__Task statement__. Turn the items into a numbered list, one line per number with blank lines dropped, starting at the line that contains "Where should I click to: Open" and continuing through the line that contains "Switch the RSI". Include only those lines, with both ends.

__Input material__.
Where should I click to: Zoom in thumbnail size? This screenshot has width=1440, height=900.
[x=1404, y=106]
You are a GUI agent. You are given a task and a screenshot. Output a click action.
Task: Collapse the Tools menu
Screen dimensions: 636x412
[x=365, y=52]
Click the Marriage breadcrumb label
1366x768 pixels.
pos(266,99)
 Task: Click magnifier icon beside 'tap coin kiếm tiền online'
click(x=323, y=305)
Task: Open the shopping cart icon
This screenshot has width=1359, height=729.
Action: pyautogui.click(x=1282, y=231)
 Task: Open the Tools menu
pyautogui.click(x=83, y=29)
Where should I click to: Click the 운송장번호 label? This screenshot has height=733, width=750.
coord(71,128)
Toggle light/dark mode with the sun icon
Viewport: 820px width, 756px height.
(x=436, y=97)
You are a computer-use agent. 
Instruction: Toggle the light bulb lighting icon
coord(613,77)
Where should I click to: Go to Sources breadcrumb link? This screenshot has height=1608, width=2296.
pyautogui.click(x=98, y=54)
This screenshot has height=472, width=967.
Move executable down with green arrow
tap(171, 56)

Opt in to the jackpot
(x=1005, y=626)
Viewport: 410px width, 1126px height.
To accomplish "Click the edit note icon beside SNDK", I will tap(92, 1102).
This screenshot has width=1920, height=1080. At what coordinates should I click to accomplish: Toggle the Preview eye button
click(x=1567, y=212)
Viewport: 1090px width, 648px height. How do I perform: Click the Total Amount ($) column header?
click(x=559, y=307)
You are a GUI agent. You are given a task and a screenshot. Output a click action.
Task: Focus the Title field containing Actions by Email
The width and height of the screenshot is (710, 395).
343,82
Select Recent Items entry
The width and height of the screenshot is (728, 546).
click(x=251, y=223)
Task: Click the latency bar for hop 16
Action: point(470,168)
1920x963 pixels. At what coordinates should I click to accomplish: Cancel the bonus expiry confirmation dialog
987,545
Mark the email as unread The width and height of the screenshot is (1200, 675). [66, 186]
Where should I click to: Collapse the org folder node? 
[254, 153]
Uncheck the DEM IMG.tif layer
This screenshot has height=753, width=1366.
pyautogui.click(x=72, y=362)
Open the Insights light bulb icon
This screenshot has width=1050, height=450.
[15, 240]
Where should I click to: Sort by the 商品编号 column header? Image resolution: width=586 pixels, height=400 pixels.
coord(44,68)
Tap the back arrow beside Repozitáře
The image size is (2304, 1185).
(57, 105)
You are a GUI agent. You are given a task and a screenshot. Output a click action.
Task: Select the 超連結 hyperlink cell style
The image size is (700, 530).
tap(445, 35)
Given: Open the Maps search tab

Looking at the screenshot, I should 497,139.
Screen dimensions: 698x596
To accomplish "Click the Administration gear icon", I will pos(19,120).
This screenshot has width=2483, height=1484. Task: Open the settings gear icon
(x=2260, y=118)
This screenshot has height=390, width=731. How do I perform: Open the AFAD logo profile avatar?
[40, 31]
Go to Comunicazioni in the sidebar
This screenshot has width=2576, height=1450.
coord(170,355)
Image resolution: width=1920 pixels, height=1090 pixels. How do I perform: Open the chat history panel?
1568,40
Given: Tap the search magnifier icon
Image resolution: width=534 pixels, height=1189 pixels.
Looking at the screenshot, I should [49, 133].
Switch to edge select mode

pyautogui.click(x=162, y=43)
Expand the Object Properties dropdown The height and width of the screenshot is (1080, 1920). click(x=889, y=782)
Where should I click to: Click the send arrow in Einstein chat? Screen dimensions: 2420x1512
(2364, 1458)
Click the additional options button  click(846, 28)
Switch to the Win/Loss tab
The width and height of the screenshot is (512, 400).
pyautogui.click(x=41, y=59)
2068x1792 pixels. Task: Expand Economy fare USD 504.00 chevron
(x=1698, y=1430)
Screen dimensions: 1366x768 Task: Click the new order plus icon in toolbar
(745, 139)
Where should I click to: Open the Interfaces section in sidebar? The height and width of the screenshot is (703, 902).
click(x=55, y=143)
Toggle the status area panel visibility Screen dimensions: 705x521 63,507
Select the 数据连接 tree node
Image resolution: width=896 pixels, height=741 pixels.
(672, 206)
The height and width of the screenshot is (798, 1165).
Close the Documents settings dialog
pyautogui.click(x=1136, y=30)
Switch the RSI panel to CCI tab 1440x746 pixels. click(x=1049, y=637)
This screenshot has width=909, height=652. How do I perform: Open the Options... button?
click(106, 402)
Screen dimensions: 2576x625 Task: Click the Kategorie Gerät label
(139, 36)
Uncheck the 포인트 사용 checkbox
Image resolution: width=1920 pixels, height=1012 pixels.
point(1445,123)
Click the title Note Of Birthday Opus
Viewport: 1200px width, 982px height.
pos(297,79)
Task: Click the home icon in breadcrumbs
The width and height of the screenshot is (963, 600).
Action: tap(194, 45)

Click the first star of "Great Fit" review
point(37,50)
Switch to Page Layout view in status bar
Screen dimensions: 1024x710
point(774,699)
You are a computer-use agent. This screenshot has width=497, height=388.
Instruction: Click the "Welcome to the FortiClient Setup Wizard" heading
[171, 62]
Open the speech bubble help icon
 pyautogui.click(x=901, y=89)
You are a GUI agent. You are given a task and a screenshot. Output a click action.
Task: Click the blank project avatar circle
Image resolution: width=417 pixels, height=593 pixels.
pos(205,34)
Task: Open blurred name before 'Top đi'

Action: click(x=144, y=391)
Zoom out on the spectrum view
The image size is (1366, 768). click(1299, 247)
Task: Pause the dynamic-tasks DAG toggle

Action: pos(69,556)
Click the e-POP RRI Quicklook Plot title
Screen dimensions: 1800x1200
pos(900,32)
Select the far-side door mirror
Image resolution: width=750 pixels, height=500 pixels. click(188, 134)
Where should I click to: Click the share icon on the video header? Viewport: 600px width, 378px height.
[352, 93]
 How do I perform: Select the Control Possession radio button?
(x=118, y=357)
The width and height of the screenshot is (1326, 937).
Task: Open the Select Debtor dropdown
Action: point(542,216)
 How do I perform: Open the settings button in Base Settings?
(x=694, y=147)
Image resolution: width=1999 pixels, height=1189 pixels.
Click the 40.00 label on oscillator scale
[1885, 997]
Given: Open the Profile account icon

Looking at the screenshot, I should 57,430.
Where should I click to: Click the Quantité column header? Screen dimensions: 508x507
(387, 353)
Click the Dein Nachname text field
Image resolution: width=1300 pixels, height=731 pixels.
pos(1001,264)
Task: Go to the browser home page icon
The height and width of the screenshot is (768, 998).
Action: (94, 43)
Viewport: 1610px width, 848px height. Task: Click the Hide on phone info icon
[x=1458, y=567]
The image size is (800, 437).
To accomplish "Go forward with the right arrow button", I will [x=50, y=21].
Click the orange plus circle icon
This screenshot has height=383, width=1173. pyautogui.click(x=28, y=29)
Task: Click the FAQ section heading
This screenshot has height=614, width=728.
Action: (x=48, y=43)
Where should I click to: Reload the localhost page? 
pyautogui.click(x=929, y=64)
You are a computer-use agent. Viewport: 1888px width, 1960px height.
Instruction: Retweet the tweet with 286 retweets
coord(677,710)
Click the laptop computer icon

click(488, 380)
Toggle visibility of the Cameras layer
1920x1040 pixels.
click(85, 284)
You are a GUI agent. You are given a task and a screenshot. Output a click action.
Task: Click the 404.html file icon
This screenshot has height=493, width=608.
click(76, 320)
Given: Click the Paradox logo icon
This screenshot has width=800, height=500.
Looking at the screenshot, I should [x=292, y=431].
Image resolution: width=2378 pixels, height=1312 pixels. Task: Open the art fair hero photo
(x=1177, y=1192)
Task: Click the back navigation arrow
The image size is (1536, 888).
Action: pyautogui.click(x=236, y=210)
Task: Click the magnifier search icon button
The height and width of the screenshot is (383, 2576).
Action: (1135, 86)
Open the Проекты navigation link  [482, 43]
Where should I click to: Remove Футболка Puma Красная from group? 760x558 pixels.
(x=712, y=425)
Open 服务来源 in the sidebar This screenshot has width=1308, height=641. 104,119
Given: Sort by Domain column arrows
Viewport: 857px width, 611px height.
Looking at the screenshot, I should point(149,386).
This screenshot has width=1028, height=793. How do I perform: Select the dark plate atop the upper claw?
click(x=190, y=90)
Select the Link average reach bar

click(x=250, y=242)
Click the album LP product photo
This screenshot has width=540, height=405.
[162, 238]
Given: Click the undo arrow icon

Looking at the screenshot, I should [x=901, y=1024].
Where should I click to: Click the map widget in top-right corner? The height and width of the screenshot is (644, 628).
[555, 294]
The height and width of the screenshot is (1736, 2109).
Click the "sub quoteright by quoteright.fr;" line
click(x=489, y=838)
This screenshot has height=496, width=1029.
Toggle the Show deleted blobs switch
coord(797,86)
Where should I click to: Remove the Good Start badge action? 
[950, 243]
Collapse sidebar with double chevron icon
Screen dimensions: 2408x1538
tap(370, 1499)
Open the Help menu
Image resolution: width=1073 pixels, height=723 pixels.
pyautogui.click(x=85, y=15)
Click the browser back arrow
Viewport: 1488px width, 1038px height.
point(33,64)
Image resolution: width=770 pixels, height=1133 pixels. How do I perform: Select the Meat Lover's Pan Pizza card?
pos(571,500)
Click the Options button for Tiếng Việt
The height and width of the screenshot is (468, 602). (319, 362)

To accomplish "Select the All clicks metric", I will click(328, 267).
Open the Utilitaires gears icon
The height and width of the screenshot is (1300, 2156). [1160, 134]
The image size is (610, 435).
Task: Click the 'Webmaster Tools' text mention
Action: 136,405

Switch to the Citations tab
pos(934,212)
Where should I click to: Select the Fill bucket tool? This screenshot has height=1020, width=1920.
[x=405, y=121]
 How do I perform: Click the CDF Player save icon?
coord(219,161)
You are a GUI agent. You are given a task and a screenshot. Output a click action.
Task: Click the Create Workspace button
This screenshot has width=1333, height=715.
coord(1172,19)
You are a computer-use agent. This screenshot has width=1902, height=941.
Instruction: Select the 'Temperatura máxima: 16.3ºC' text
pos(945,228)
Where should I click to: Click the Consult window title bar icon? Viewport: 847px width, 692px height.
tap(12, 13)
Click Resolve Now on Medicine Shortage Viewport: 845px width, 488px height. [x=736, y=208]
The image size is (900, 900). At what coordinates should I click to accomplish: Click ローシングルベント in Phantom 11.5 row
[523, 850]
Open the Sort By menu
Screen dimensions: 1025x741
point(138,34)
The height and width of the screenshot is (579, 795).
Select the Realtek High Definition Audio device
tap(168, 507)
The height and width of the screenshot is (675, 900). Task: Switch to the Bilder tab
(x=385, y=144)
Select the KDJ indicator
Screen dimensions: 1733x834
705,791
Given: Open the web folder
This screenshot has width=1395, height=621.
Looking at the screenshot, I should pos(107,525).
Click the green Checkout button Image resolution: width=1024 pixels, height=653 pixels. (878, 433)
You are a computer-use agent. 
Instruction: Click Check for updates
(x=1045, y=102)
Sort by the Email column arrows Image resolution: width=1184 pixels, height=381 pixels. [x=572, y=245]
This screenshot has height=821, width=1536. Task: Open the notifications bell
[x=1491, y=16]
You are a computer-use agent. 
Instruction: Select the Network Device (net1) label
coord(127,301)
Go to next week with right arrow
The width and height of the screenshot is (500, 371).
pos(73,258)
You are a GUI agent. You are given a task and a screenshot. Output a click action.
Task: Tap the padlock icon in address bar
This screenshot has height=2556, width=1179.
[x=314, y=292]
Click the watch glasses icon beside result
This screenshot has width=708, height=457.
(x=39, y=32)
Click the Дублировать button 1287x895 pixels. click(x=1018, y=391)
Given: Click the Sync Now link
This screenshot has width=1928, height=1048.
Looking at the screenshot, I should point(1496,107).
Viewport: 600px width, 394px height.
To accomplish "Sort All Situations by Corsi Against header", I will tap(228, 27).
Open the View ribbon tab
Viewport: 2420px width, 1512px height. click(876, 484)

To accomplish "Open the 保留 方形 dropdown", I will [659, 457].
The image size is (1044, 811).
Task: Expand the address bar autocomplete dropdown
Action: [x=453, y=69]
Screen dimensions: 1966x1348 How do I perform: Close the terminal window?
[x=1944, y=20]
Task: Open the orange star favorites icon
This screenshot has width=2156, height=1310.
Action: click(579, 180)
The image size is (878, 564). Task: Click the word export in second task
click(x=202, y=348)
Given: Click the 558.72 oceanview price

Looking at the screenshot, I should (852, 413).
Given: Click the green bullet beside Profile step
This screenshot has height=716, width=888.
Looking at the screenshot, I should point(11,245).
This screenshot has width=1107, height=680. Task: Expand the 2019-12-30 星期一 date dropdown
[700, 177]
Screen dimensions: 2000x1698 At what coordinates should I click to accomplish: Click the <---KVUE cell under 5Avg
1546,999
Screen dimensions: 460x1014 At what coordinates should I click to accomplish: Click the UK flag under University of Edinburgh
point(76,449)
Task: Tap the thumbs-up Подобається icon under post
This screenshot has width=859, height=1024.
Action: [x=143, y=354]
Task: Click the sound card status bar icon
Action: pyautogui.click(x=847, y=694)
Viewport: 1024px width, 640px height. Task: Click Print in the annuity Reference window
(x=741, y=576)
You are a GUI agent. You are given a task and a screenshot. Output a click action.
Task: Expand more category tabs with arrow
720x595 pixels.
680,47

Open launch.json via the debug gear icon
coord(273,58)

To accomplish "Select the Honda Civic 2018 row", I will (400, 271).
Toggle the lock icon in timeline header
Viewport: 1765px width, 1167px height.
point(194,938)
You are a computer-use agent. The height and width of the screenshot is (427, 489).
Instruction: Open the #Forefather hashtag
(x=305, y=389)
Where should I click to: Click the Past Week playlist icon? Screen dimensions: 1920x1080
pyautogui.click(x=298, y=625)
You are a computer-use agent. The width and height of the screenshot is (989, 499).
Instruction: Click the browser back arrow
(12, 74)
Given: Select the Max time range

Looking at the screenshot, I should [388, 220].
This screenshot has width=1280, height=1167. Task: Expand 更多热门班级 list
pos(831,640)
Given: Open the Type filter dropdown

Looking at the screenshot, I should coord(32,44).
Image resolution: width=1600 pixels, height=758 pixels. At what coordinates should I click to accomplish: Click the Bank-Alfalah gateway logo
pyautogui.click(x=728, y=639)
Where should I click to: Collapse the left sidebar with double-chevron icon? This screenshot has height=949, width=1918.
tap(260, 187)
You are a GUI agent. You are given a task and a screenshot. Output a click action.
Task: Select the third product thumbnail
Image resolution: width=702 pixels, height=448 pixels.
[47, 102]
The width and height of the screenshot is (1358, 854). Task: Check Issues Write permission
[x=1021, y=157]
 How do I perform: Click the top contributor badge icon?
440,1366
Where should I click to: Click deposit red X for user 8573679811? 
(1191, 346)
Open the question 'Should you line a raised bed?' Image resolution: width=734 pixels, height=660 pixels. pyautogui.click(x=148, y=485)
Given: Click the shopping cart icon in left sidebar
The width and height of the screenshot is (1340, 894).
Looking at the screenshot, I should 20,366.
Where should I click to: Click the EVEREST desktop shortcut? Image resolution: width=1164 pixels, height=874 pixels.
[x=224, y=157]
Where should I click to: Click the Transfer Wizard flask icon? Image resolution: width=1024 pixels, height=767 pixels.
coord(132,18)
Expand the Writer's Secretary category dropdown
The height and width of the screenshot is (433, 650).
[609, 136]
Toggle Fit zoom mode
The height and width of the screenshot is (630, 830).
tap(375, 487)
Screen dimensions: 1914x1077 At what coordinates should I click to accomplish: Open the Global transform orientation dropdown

__Exercise answer__.
1. Where should I click to: Open the Interfaces section in sidebar? The height and width of the screenshot is (703, 902).
2. click(x=55, y=143)
3. Toggle the status area panel visibility Screen dimensions: 705x521 63,507
4. Select the 数据连接 tree node
5. Image resolution: width=896 pixels, height=741 pixels.
6. (672, 206)
7. The height and width of the screenshot is (798, 1165).
8. Close the Documents settings dialog
9. pyautogui.click(x=1136, y=30)
10. Switch the RSI panel to CCI tab 1440x746 pixels. click(x=1049, y=637)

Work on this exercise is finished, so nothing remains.